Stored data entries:
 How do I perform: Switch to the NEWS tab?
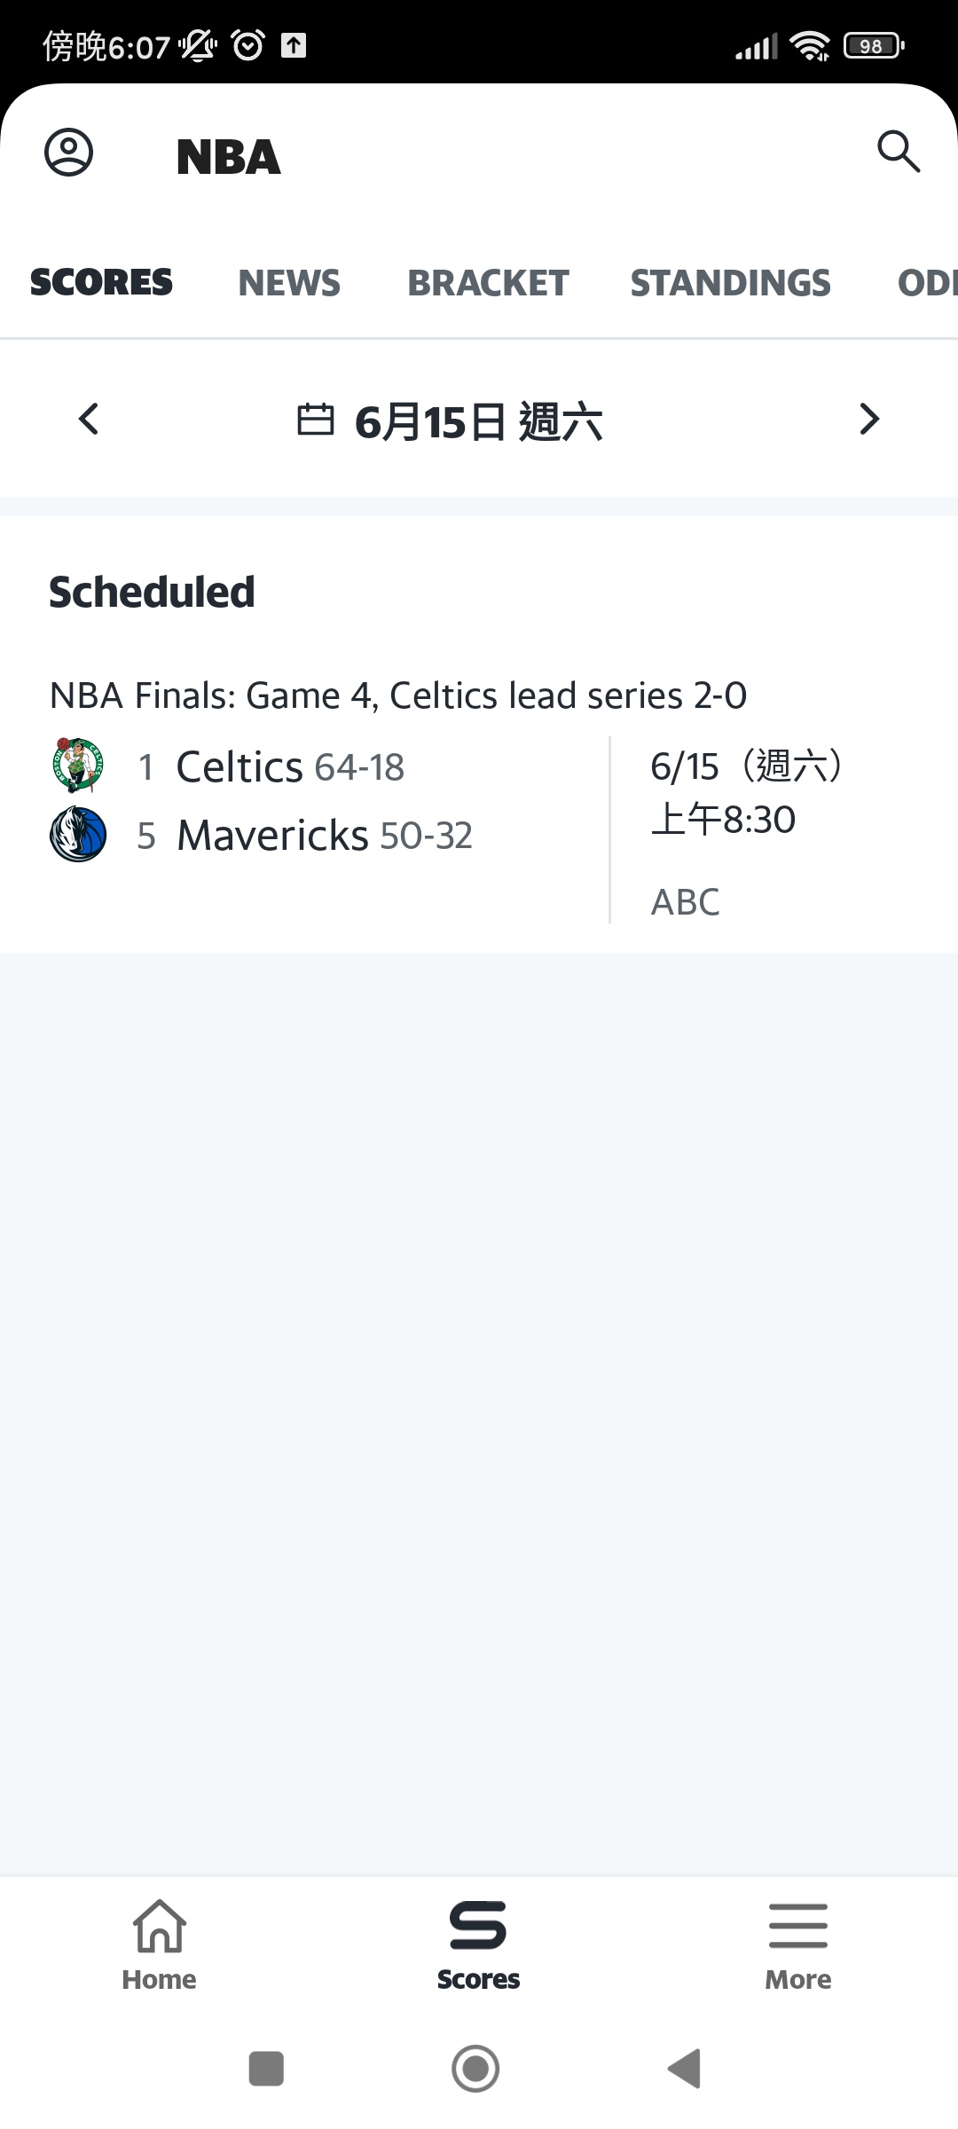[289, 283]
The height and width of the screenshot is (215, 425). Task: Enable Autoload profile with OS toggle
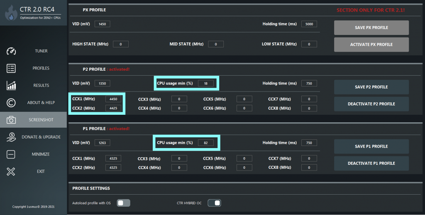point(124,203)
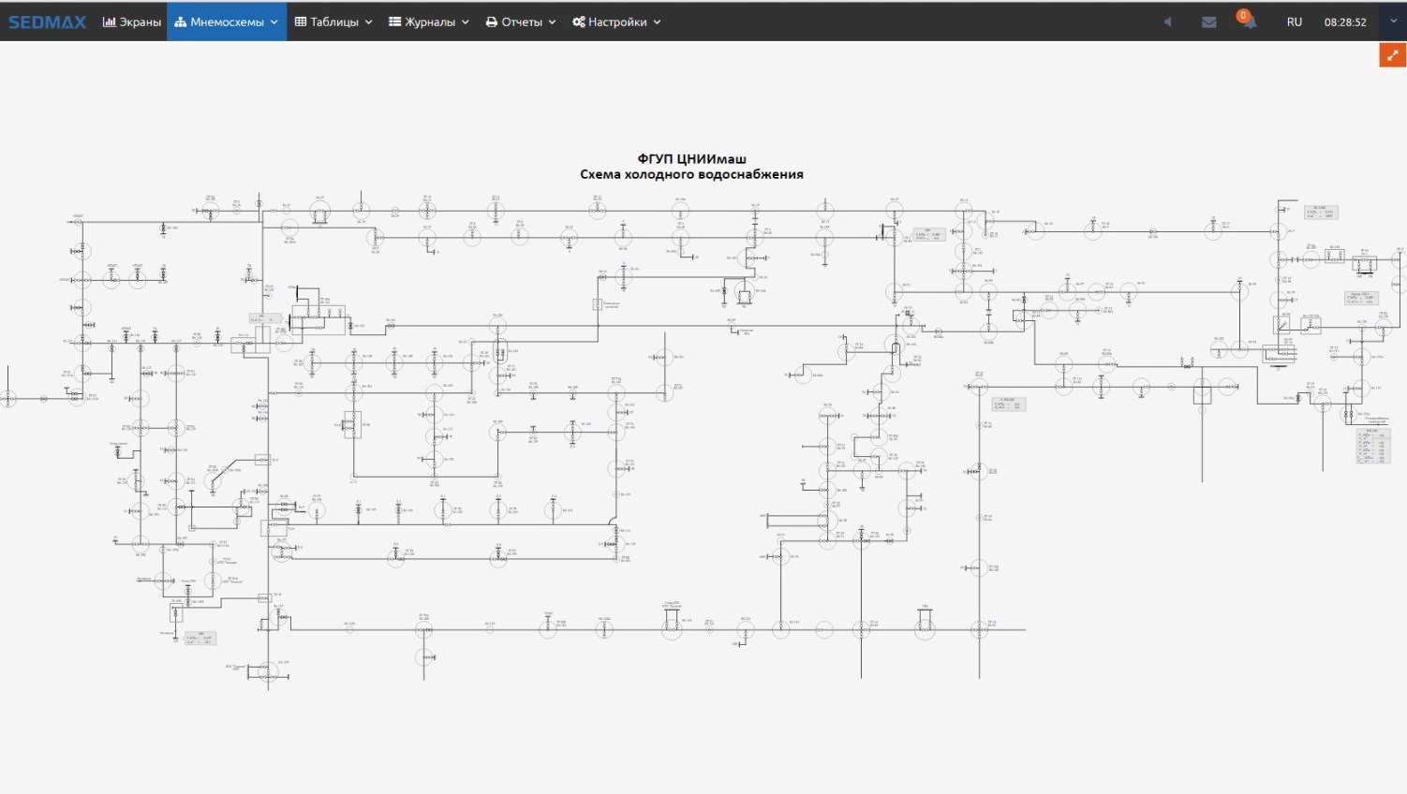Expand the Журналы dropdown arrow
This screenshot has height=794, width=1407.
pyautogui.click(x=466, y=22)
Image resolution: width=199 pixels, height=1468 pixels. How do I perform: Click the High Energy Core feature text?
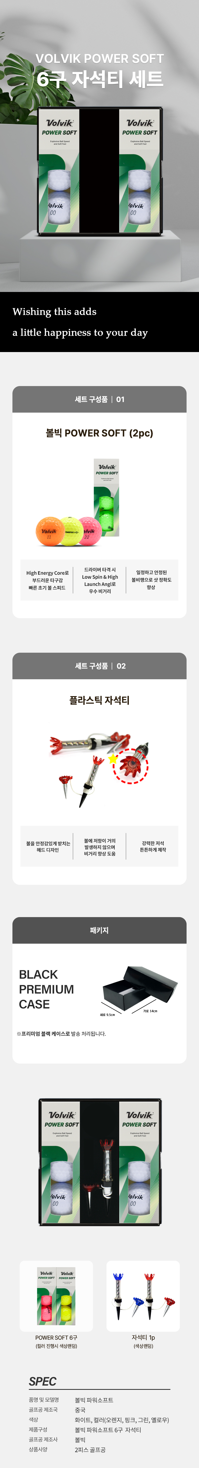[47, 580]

* Task statement
Pictures excluded, return exactly the lines from the one with "The height and" through the final line of the entries above, both included.

* Output for this exercise
The height and width of the screenshot is (215, 425). Task: Enable Autoload profile with OS toggle
point(124,203)
Expand the Журналы dropdown arrow
This screenshot has height=794, width=1407.
pyautogui.click(x=466, y=22)
Image resolution: width=199 pixels, height=1468 pixels. How do I perform: Click the High Energy Core feature text?
[47, 580]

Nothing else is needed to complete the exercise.